__What the task requires__: Nothing in the records may be left out or reworded; return them exactly.

__Records__:
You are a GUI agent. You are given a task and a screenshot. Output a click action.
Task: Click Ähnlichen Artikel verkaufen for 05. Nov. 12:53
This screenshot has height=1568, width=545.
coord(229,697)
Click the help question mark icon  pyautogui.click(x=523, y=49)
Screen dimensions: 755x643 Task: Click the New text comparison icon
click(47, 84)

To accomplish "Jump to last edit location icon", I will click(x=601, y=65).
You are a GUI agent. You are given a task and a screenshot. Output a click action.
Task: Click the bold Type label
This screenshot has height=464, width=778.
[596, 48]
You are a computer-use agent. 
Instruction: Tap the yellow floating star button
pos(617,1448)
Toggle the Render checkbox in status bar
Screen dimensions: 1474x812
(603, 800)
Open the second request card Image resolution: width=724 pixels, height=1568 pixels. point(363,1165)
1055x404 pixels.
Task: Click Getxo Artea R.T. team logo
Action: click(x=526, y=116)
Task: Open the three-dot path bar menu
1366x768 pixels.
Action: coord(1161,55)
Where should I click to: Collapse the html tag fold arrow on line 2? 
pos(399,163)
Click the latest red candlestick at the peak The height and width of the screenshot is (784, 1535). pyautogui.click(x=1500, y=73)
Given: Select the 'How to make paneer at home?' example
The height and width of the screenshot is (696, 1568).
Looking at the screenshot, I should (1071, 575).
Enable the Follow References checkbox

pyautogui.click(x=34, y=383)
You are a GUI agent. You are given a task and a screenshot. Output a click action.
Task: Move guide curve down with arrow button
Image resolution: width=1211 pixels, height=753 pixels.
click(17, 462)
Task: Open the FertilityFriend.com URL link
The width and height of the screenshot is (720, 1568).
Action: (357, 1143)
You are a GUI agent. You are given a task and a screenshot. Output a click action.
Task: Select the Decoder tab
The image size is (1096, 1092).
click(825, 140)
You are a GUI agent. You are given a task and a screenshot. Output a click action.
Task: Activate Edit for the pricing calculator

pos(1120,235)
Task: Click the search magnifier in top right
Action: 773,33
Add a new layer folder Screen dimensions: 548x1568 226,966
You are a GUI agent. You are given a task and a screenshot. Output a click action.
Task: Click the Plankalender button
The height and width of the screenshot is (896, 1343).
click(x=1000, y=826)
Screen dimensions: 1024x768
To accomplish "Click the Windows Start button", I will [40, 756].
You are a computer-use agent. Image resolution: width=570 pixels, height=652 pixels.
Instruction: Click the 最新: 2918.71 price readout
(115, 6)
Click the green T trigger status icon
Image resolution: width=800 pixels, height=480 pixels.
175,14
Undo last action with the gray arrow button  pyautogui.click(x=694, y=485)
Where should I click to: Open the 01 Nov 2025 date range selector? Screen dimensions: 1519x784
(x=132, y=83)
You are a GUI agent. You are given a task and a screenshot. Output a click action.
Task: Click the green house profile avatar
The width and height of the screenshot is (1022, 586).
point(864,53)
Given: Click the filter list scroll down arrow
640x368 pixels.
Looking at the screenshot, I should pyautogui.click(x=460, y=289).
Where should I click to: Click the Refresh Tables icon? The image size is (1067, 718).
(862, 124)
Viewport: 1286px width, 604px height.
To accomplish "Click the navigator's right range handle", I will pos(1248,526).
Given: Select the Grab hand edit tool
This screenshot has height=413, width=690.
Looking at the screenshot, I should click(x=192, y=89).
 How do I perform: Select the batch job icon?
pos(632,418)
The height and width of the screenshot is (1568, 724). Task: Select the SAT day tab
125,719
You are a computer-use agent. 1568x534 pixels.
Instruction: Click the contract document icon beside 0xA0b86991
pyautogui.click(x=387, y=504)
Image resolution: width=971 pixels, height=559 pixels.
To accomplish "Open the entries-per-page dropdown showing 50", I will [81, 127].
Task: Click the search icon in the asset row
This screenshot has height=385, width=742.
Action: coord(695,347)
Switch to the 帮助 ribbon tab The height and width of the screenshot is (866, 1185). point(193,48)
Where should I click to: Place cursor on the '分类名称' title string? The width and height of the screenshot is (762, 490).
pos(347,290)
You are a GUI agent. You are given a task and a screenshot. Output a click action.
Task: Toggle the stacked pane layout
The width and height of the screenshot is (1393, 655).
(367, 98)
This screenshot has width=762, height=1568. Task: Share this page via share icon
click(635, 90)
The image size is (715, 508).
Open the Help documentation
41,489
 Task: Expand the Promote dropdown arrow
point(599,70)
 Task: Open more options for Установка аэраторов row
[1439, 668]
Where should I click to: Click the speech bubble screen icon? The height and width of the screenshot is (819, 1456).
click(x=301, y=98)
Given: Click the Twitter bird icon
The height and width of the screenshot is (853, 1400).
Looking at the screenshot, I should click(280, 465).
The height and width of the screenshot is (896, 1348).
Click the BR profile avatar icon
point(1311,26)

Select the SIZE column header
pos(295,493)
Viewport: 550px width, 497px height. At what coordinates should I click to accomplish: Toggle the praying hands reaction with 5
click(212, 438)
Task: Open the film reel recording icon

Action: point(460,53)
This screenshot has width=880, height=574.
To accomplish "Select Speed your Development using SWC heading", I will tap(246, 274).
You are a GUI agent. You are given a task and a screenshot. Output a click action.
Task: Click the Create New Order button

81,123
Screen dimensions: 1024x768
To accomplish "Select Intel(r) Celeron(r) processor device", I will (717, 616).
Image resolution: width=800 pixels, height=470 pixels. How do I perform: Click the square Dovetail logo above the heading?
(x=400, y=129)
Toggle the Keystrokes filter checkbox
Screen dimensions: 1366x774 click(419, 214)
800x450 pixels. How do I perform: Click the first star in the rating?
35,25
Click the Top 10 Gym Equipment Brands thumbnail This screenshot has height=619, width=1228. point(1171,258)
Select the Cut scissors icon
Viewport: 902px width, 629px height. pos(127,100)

__Your response__:
You are a GUI agent. You are given a task and a screenshot. Output a click action.
Task: Click Ähnlichen Artikel verkaufen for 05. Nov. 12:53
This screenshot has height=1568, width=545.
coord(229,697)
Click the help question mark icon  pyautogui.click(x=523, y=49)
Screen dimensions: 755x643 Task: Click the New text comparison icon
click(47, 84)

To accomplish "Jump to last edit location icon", I will click(x=601, y=65).
You are a GUI agent. You are given a task and a screenshot. Output a click action.
Task: Click the bold Type label
This screenshot has height=464, width=778.
[596, 48]
You are a computer-use agent. 
Instruction: Tap the yellow floating star button
pos(617,1448)
Toggle the Render checkbox in status bar
Screen dimensions: 1474x812
(603, 800)
Open the second request card Image resolution: width=724 pixels, height=1568 pixels. point(363,1165)
1055x404 pixels.
Task: Click Getxo Artea R.T. team logo
Action: click(x=526, y=116)
Task: Open the three-dot path bar menu
1366x768 pixels.
Action: coord(1161,55)
Where should I click to: Collapse the html tag fold arrow on line 2? 
pos(399,163)
Click the latest red candlestick at the peak The height and width of the screenshot is (784, 1535). pyautogui.click(x=1500, y=73)
Given: Select the 'How to make paneer at home?' example
The height and width of the screenshot is (696, 1568).
Looking at the screenshot, I should (1071, 575).
Enable the Follow References checkbox

pyautogui.click(x=34, y=383)
You are a GUI agent. You are given a task and a screenshot. Output a click action.
Task: Move guide curve down with arrow button
Image resolution: width=1211 pixels, height=753 pixels.
click(17, 462)
Task: Open the FertilityFriend.com URL link
The width and height of the screenshot is (720, 1568).
Action: (357, 1143)
You are a GUI agent. You are given a task and a screenshot. Output a click action.
Task: Select the Decoder tab
The image size is (1096, 1092).
click(825, 140)
You are a GUI agent. You are given a task and a screenshot. Output a click action.
Task: Activate Edit for the pricing calculator

pos(1120,235)
Task: Click the search magnifier in top right
Action: 773,33
Add a new layer folder Screen dimensions: 548x1568 226,966
You are a GUI agent. You are given a task and a screenshot. Output a click action.
Task: Click the Plankalender button
The height and width of the screenshot is (896, 1343).
click(x=1000, y=826)
Screen dimensions: 1024x768
To accomplish "Click the Windows Start button", I will [40, 756].
You are a computer-use agent. Image resolution: width=570 pixels, height=652 pixels.
Instruction: Click the 最新: 2918.71 price readout
(115, 6)
Click the green T trigger status icon
Image resolution: width=800 pixels, height=480 pixels.
175,14
Undo last action with the gray arrow button  pyautogui.click(x=694, y=485)
Where should I click to: Open the 01 Nov 2025 date range selector? Screen dimensions: 1519x784
(x=132, y=83)
You are a GUI agent. You are given a task and a screenshot. Output a click action.
Task: Click the green house profile avatar
The width and height of the screenshot is (1022, 586).
point(864,53)
Given: Click the filter list scroll down arrow
640x368 pixels.
Looking at the screenshot, I should pyautogui.click(x=460, y=289).
Where should I click to: Click the Refresh Tables icon? The image size is (1067, 718).
(862, 124)
Viewport: 1286px width, 604px height.
To accomplish "Click the navigator's right range handle", I will pos(1248,526).
Given: Select the Grab hand edit tool
This screenshot has height=413, width=690.
Looking at the screenshot, I should click(x=192, y=89).
 How do I perform: Select the batch job icon?
pos(632,418)
The height and width of the screenshot is (1568, 724). Task: Select the SAT day tab
125,719
You are a computer-use agent. 1568x534 pixels.
Instruction: Click the contract document icon beside 0xA0b86991
pyautogui.click(x=387, y=504)
Image resolution: width=971 pixels, height=559 pixels.
To accomplish "Open the entries-per-page dropdown showing 50", I will [81, 127].
Task: Click the search icon in the asset row
This screenshot has height=385, width=742.
Action: coord(695,347)
Switch to the 帮助 ribbon tab The height and width of the screenshot is (866, 1185). point(193,48)
Where should I click to: Place cursor on the '分类名称' title string? The width and height of the screenshot is (762, 490).
pos(347,290)
You are a GUI agent. You are given a task and a screenshot. Output a click action.
Task: Toggle the stacked pane layout
The width and height of the screenshot is (1393, 655).
(367, 98)
This screenshot has width=762, height=1568. Task: Share this page via share icon
click(635, 90)
The image size is (715, 508).
Open the Help documentation
41,489
 Task: Expand the Promote dropdown arrow
point(599,70)
 Task: Open more options for Установка аэраторов row
[1439, 668]
Where should I click to: Click the speech bubble screen icon? The height and width of the screenshot is (819, 1456).
click(x=301, y=98)
Given: Click the Twitter bird icon
The height and width of the screenshot is (853, 1400).
Looking at the screenshot, I should click(280, 465).
The height and width of the screenshot is (896, 1348).
Click the BR profile avatar icon
point(1311,26)

Select the SIZE column header
pos(295,493)
Viewport: 550px width, 497px height. At what coordinates should I click to accomplish: Toggle the praying hands reaction with 5
click(212, 438)
Task: Open the film reel recording icon

Action: point(460,53)
This screenshot has width=880, height=574.
To accomplish "Select Speed your Development using SWC heading", I will tap(246, 274).
You are a GUI agent. You are given a task and a screenshot. Output a click action.
Task: Click the Create New Order button

81,123
Screen dimensions: 1024x768
To accomplish "Select Intel(r) Celeron(r) processor device", I will (717, 616).
Image resolution: width=800 pixels, height=470 pixels. How do I perform: Click the square Dovetail logo above the heading?
(x=400, y=129)
Toggle the Keystrokes filter checkbox
Screen dimensions: 1366x774 click(419, 214)
800x450 pixels. How do I perform: Click the first star in the rating?
35,25
Click the Top 10 Gym Equipment Brands thumbnail This screenshot has height=619, width=1228. point(1171,258)
Select the Cut scissors icon
Viewport: 902px width, 629px height. pos(127,100)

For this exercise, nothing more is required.